A Cagliari il festival Treccani della Lingua Italiana: tre giorni di incontri, musica e riflessioni
CAGLIARI – Per la prima volta approda a Cagliari il Festival Treccani della Lingua Italiana, una delle manifestazioni più importanti dedicate alla valorizzazione e alla riflessione sull’uso della lingua nel nostro Paese. Dal 12 al 14 settembre, in piazza del Carmine, studiosi, artisti, scrittori e musicisti si alterneranno in un ricco programma di appuntamenti gratuiti, con al centro il tema scelto per l’edizione 2025: “Responsabilità”.
La rassegna, giunta all’ottava edizione e già ospitata quest’anno a Lecce e Roma, coincide con il centenario dell’Istituto della Enciclopedia Italiana. L’evento conclusivo si terrà a Lecco, ma la tappa sarda riveste un significato particolare: raccontare come la lingua italiana, tra evoluzioni e contaminazioni regionali, rifletta la storia civile e sociale del Paese.
Il programma si apre venerdì 12 settembre con i saluti istituzionali, seguiti dall’intervento dell’antropologo Franco La Cecla, da una conferenza del semiologo Franciscu Sedda e dal concerto-omaggio a Pino Daniele del trombettista Fabrizio Bosso con il pianista Julian Oliver Mazzariello.
Sabato 13 spazio alla musica e al dialogo con Diodato, intervistato da Cristina Faloci di Rai Radio 3, e all’incontro “Il valore della cultura” con il sindaco Massimo Zedda e il direttore generale Treccani Massimo Bray. In serata, la presentazione del volume Personaggi resistenti con l’autrice Thea Rimini, seguita dalla lectio di Paolo Nori.
Domenica 14 settembre il dibattito entrerà nel vivo con un focus su comunicazione e politiche pubbliche, un’analisi sul linguaggio politico contemporaneo del linguista Michele Cortelazzo, un intervento sulla questione della lingua sarda con Giulia Murgia, e la testimonianza dell’esploratrice Chiara Montanari, prima italiana a guidare una spedizione in Antartide.

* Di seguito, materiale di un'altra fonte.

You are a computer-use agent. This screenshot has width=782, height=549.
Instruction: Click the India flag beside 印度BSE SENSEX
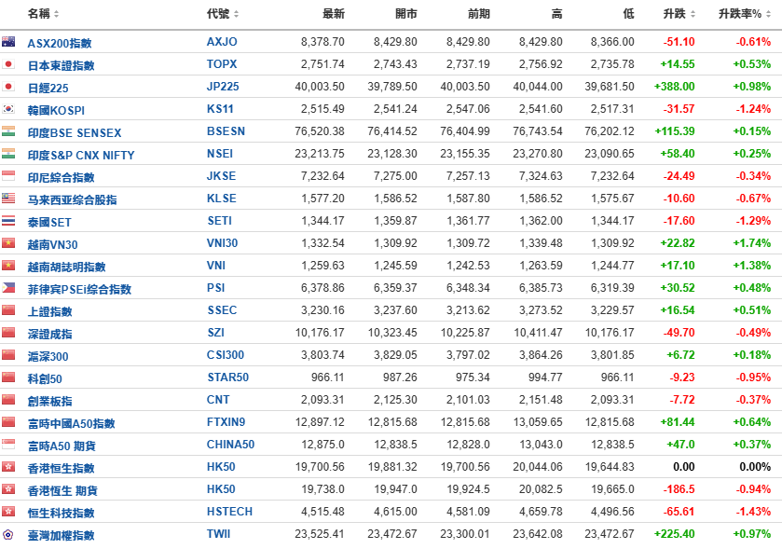point(8,131)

Il Festival Treccani della Lingua Italiana a Cagliari è promosso da Fondazione Treccani Cultura, in collaborazione con Comune di Cagliari, Regione Sardegna, Fondazione Sardegna e Università di Cagliari. Media partner Rai Radio 3 e Rai Cultura, che seguiranno la manifestazione con uno speciale del programma La lingua batte.